>>>>
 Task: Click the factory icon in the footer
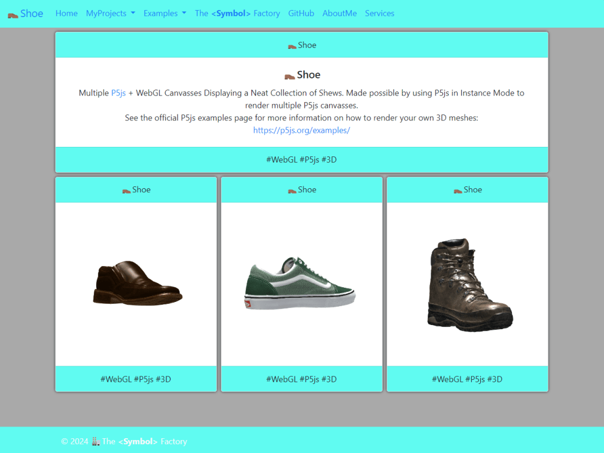[96, 441]
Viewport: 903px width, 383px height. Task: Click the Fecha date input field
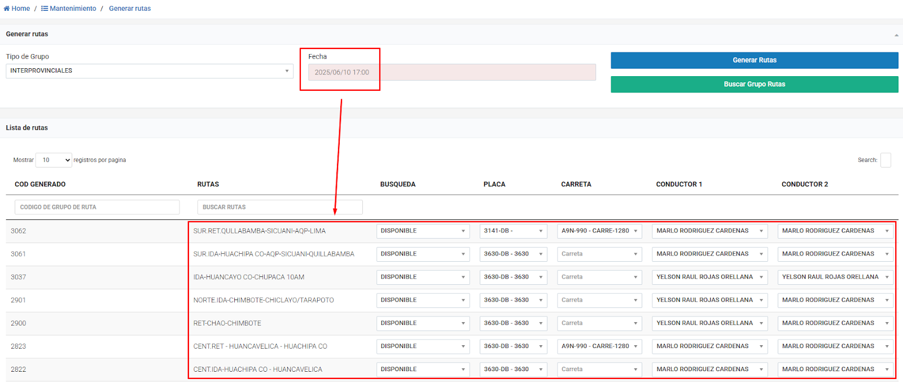click(452, 72)
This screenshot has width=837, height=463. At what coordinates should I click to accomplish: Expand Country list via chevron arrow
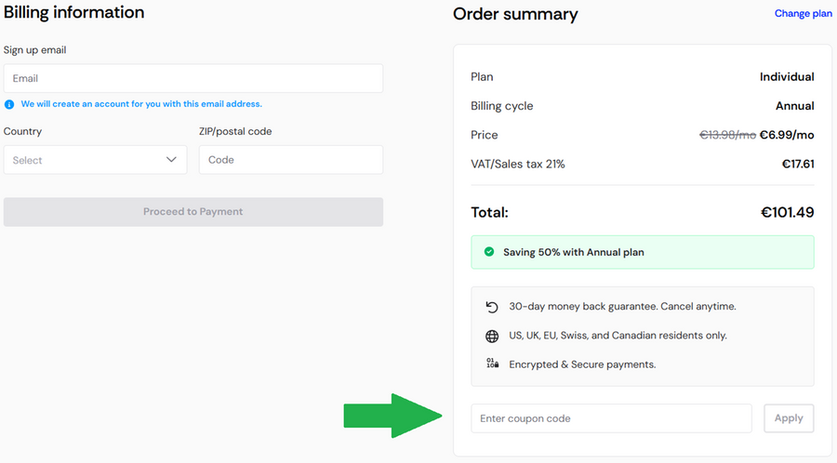171,160
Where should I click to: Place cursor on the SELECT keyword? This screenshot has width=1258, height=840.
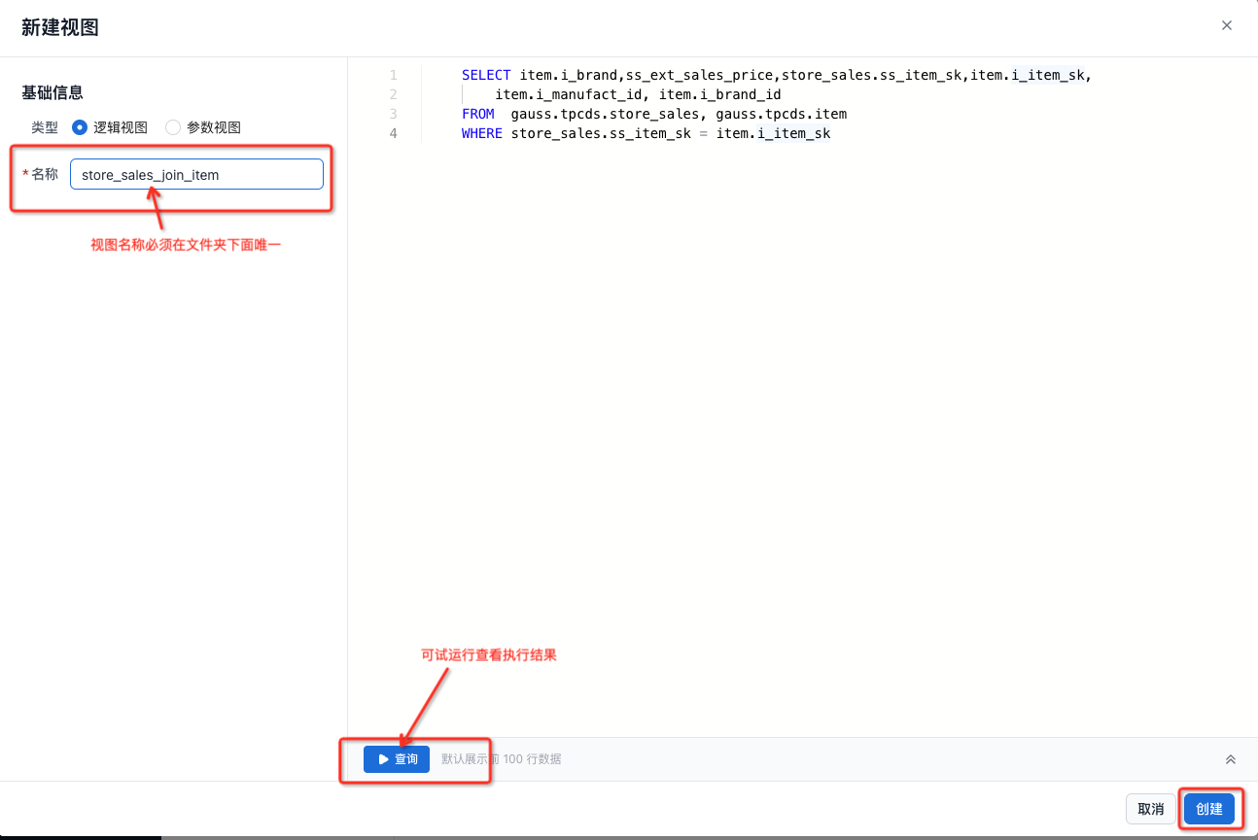[x=486, y=75]
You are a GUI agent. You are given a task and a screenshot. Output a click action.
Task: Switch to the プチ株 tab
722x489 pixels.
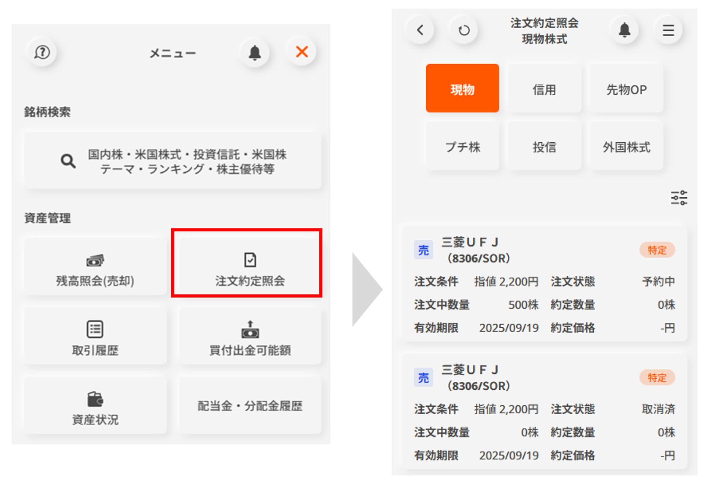(x=462, y=147)
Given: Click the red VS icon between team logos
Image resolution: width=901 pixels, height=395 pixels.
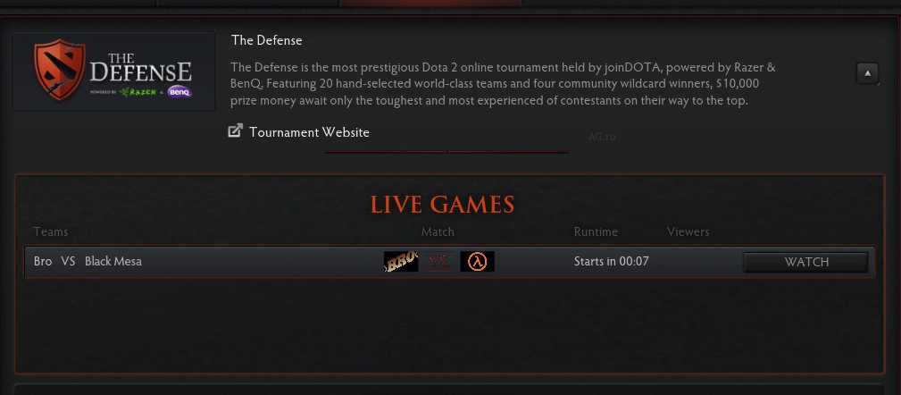Looking at the screenshot, I should pos(439,262).
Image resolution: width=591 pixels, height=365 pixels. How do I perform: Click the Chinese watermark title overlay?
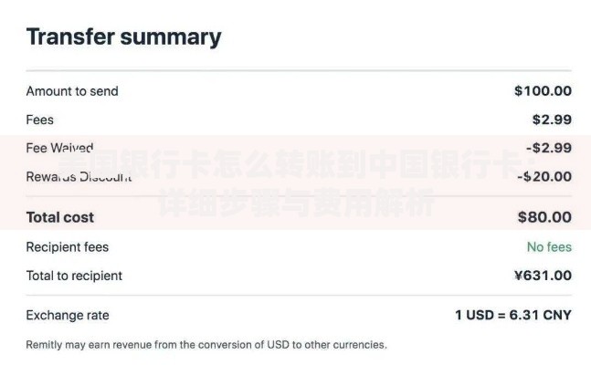click(x=297, y=164)
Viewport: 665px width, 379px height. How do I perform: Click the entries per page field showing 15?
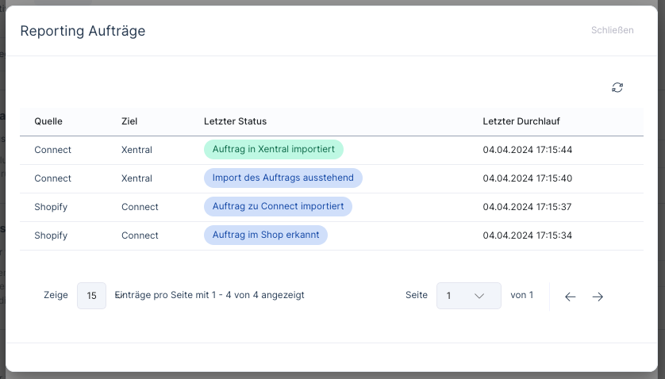pos(91,296)
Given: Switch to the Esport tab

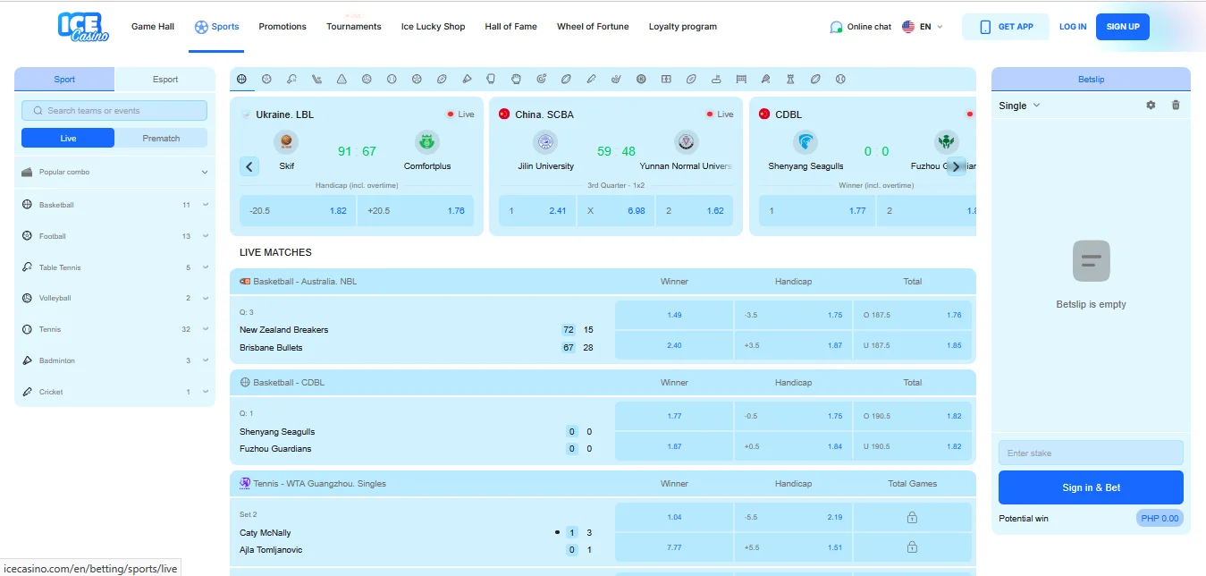Looking at the screenshot, I should (x=165, y=80).
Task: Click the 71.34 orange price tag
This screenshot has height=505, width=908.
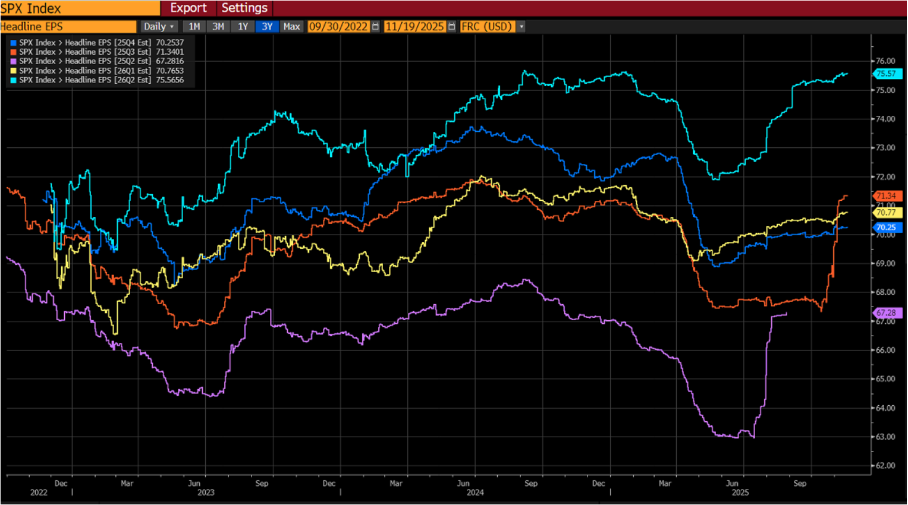Action: (x=886, y=196)
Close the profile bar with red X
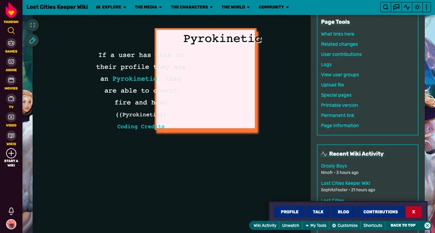 [413, 212]
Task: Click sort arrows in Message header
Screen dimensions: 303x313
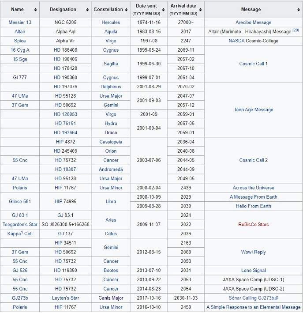Action: pyautogui.click(x=298, y=10)
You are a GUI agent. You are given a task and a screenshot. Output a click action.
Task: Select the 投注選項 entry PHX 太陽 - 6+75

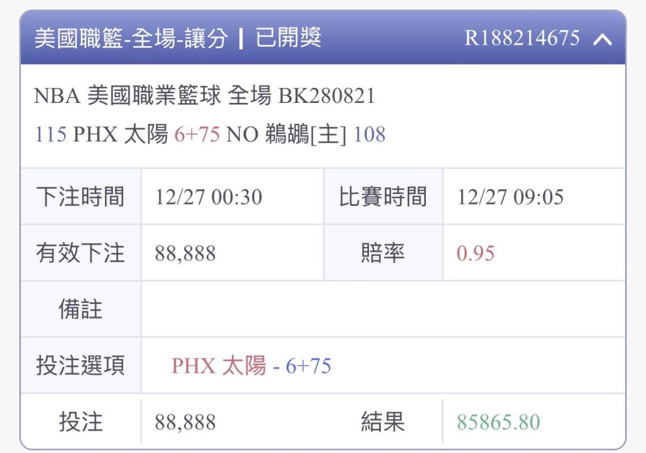[251, 366]
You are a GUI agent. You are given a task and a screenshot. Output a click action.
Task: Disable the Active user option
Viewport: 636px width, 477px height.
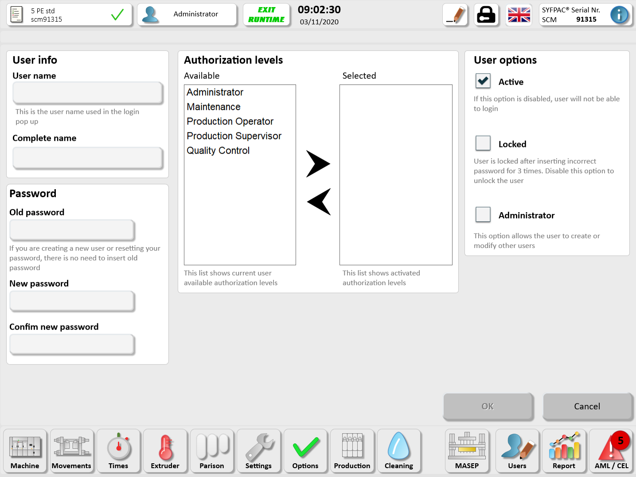pyautogui.click(x=483, y=81)
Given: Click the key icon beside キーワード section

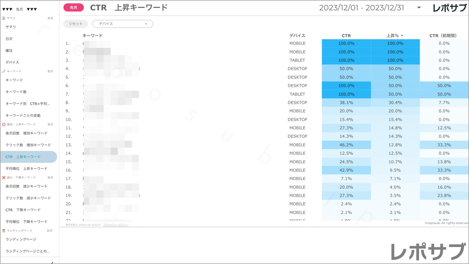Looking at the screenshot, I should pyautogui.click(x=4, y=71).
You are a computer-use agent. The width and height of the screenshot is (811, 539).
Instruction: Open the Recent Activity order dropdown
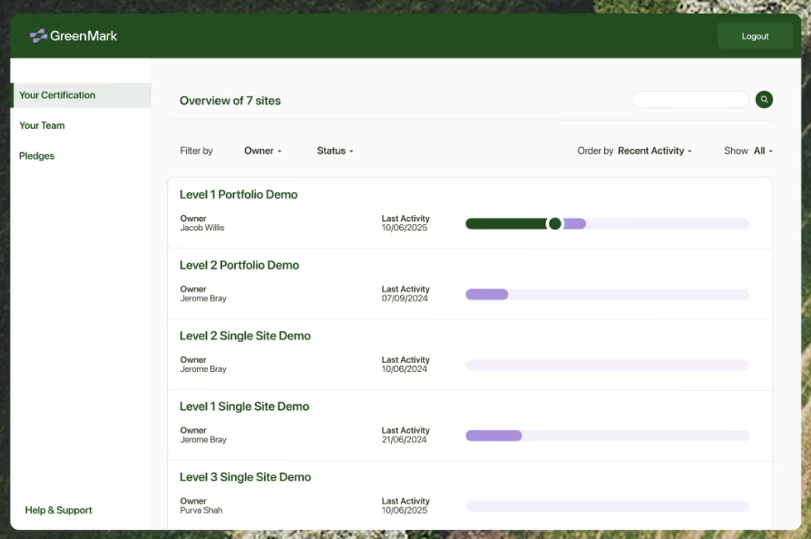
<<<<
WORK TO BE COMPLETED => Set down word for word every line from the one containing "You are a computer-use" through the last line of the records above, both ends included. Leave out the pictures.

TASK OUTPUT =>
You are a computer-use agent. The width and height of the screenshot is (811, 539).
Instruction: Open the Recent Activity order dropdown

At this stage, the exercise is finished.